Americans Want Regulated Spot Bitcoin ETFs, Says Coinbase's Chief Legal Officer Source: iStock/Photographer, Filmmaker, Designer
The American people want access to more safe and regulated crypto-based investment products, and the market is now responding to this, Coinbase’s chief legal officer Paul Grewal has stated.
“We have great confidence that the market is responding to what Americans have said about what they want in their financial future […] It’s something like 20% of Americans who have already bought or sold digital assets in one form or fashion, and over 60% believes that our current system needs a serious upgrade,” Grewal said in an interview on Bloomberg TV on Thursday.
He added that Coinbase believes crypto to be “an important part” of what Americans want for their financial future, and said the market now is attempting to deliver “safe, regulated products” to the American people, referring to a spot Bitcoin exchange-traded fund (ETF).

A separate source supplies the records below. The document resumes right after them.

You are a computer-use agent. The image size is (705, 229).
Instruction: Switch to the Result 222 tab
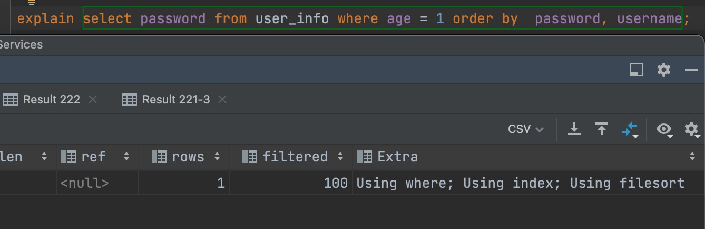pos(51,99)
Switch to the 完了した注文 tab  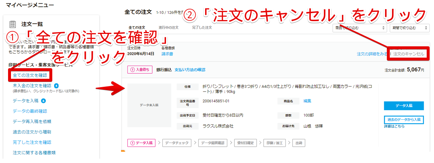click(202, 28)
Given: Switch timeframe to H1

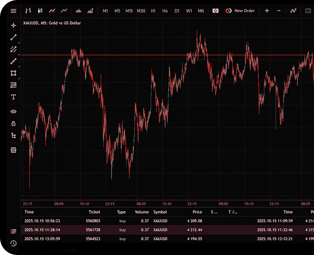Looking at the screenshot, I should [153, 11].
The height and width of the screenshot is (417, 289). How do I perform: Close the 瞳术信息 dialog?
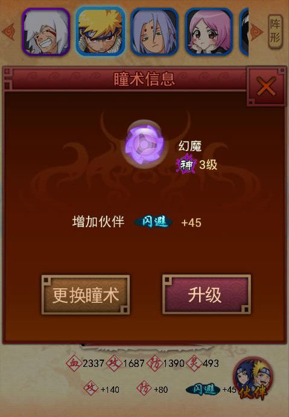click(x=266, y=86)

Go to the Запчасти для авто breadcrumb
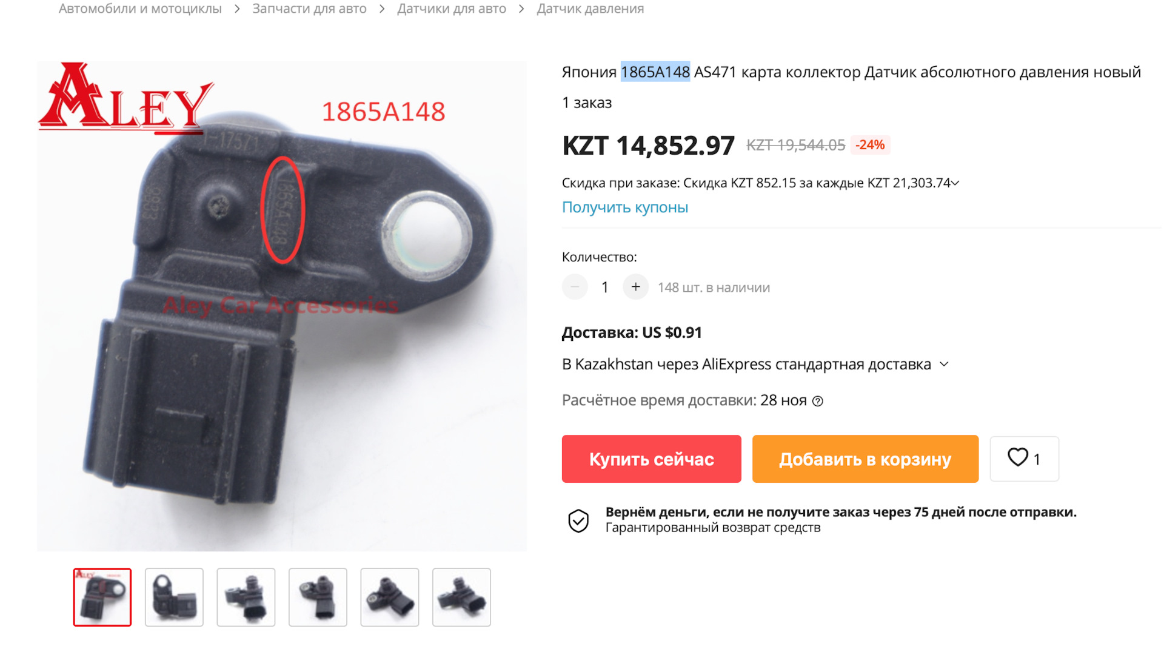tap(309, 8)
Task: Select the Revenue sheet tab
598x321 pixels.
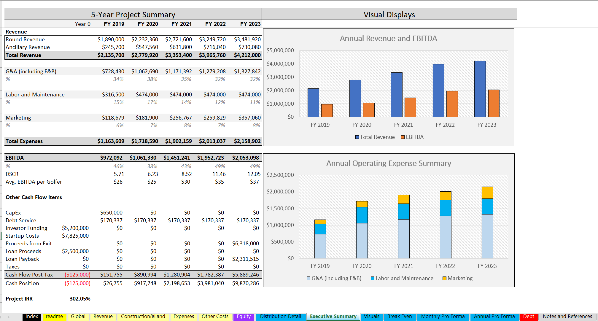Action: coord(103,317)
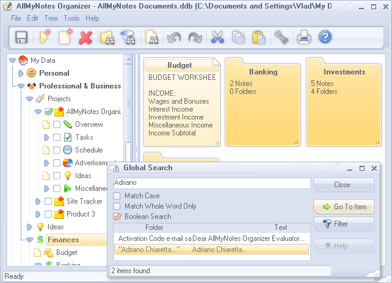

He went on by suggesting that the US Securities and Exchange Commission (SEC) is not acting in the best interest of the American people.
“When the U.S. government, the SEC in particular, stands in the way of that access, they are really standing in the way of what the American people have said, clearly, they want,” Grewal said.
So far, the only Bitcoin ETFs that are traded in the US are backed by Bitcoin futures rather than “physical” spot Bitcoin.
However, there has been renewed optimism about the possibility that the SEC could allow a spot Bitcoin ETF to be listed after BlackRock, known as the world’s largest asset manager, earlier in June filed an application to list such a product.
Coinbase files motion to dismiss SEC lawsuit
The comments from Grewal about the potential for a spot ETF to be approved came after Coinbase filed a motion to dismiss the lawsuit against it from the SEC.
“You can read our response for yourself – our arguments speak for themselves,” Grewal said in a comment posted on Twitter.
He added that while they “welcome dialogue any time with any regulator,” the SEC’s lawsuit goes “far beyond existing law” and should therefore be dismissed.